Many cell therapies rely on the ability of mesenchymal stromal cells (MSCs) to diffuse and localize throughout the target tissue-such as tumoral and ischemic tissues-, in response to specific cytokine signals, rather than being concentrated at the site of implantation. Therefore, it is fundamental to engineer biomaterial carriers as reservoirs, from which cells can migrate, possibly in a controlled manner. In this work, microcarriers (µCs) made of polylactic acid are characterized as MSC delivery vehicles capable of modulating key chemotactic pathways.
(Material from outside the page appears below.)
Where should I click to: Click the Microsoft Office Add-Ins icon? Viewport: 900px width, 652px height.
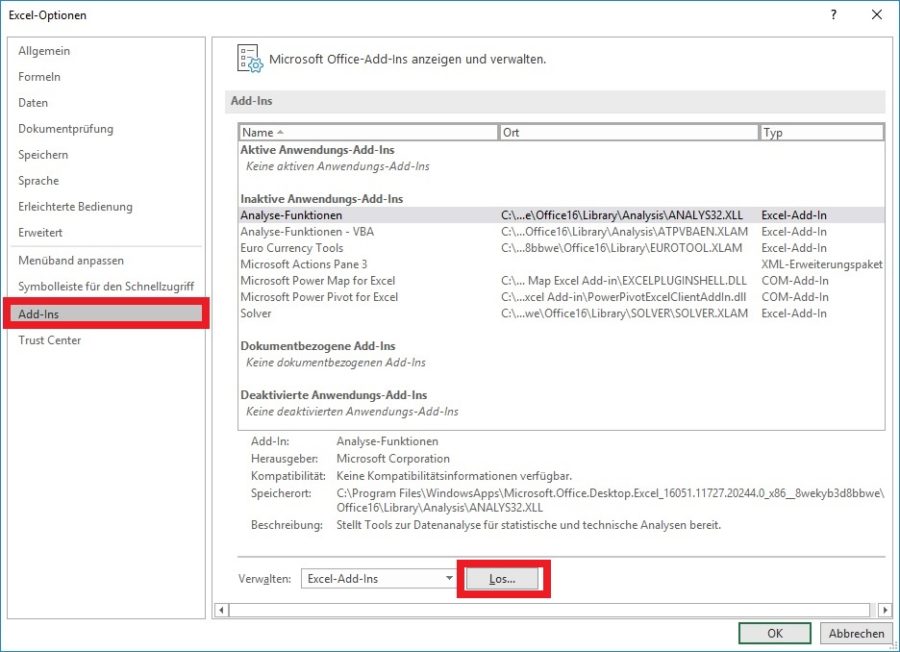coord(248,58)
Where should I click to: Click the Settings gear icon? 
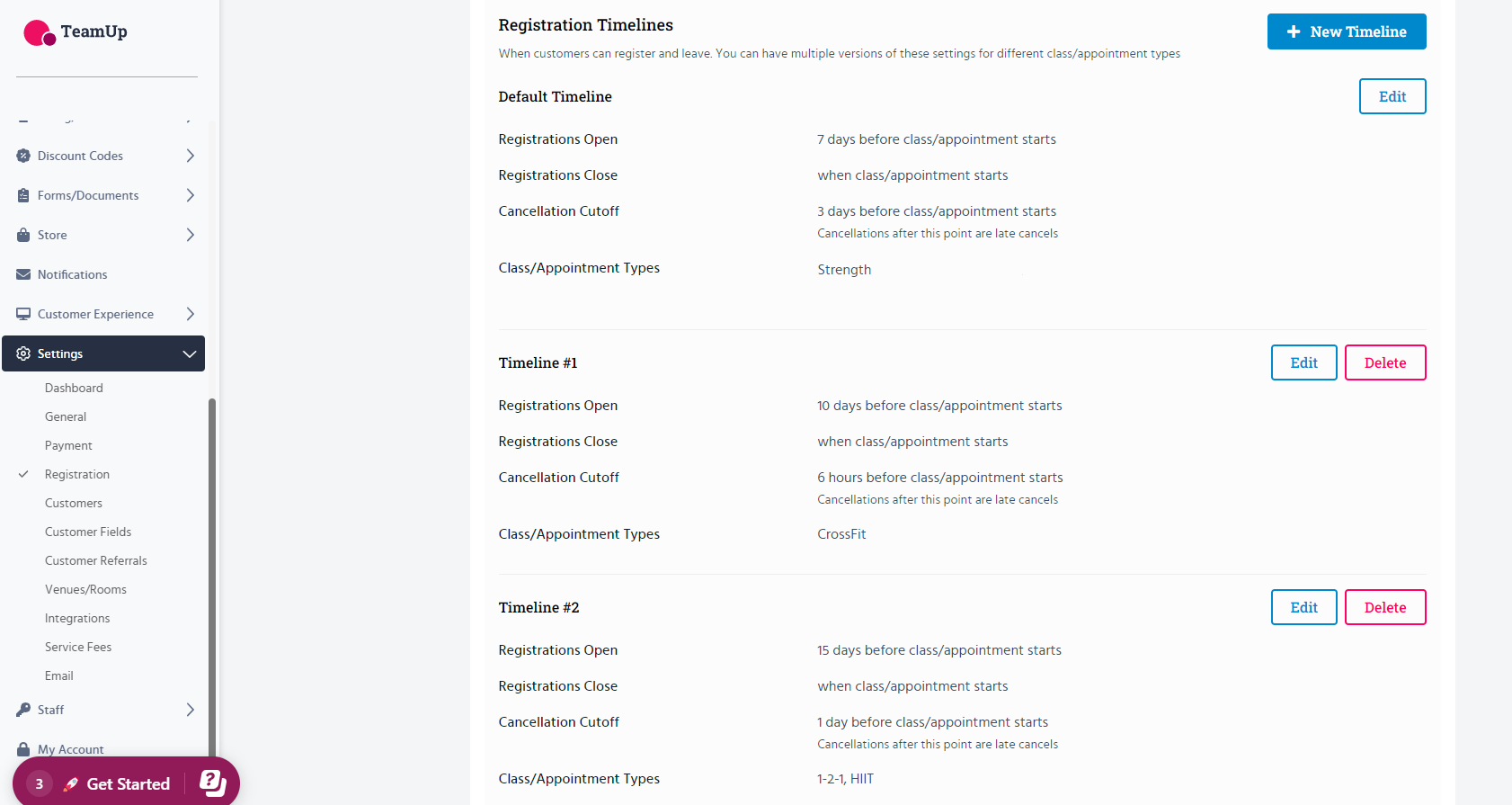[23, 353]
The effect of different functionalization strategies on MSC migratory behavior from the µCs is studied in vitro in relation to SDF-1a/CXCR4 axis,-a major actor in MSC recruitment, chemotaxis and homing. Collagen and arginine-glycine-aspartic acid (RGD) peptides were either covalently grafted or physisorbed on µC surface. While stable covalent modifications promoted better cell adhesion and higher proliferation compared to physisorption, the functionalization method of the µCs also affected the cells migratory behavior in response to SDF-1a (CXCL12) stimulation. Less stable coatings (physisorbed) showed sensibly higher number of migrating cells than covalent collagen/RGD coatings. The combination of physic-chemical cues provided by protein/peptide functionalization and stimuli induced by 3D culture on µCs improved MSC expression of CXCR4, and exerted a control over cell migration, a condition suitable to promote cell homing after transplantation in vivo. These are key findings to highlight the impact of surface modification approaches on chemokine-triggered cell release, and allow designing biomaterials for efficient and controlled cell delivery to damaged tissues.